***** Records for this exercise *****

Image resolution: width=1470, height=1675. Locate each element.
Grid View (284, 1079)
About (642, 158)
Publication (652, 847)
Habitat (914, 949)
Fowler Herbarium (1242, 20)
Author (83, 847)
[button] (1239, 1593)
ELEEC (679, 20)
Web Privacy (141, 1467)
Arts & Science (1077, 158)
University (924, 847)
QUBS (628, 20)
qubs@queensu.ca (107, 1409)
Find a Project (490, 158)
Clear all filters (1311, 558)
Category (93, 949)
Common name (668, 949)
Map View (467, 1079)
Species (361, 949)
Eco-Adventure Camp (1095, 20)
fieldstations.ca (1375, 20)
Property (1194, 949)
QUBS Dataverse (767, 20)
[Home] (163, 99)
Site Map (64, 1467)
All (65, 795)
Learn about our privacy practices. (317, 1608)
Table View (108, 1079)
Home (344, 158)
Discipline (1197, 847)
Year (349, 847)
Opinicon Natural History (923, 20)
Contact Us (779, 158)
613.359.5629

*****

◆ Exercise requirements:
Please copy the line holding "Map View (467, 1079)" and all lines after it to the end of the records, exactly, and nothing else.

◆ Expected output:
Map View (467, 1079)
Species (361, 949)
Eco-Adventure Camp (1095, 20)
fieldstations.ca (1375, 20)
Property (1194, 949)
QUBS Dataverse (767, 20)
[Home] (163, 99)
Site Map (64, 1467)
All (65, 795)
Learn about our privacy practices. (317, 1608)
Table View (108, 1079)
Home (344, 158)
Discipline (1197, 847)
Year (349, 847)
Opinicon Natural History (923, 20)
Contact Us (779, 158)
613.359.5629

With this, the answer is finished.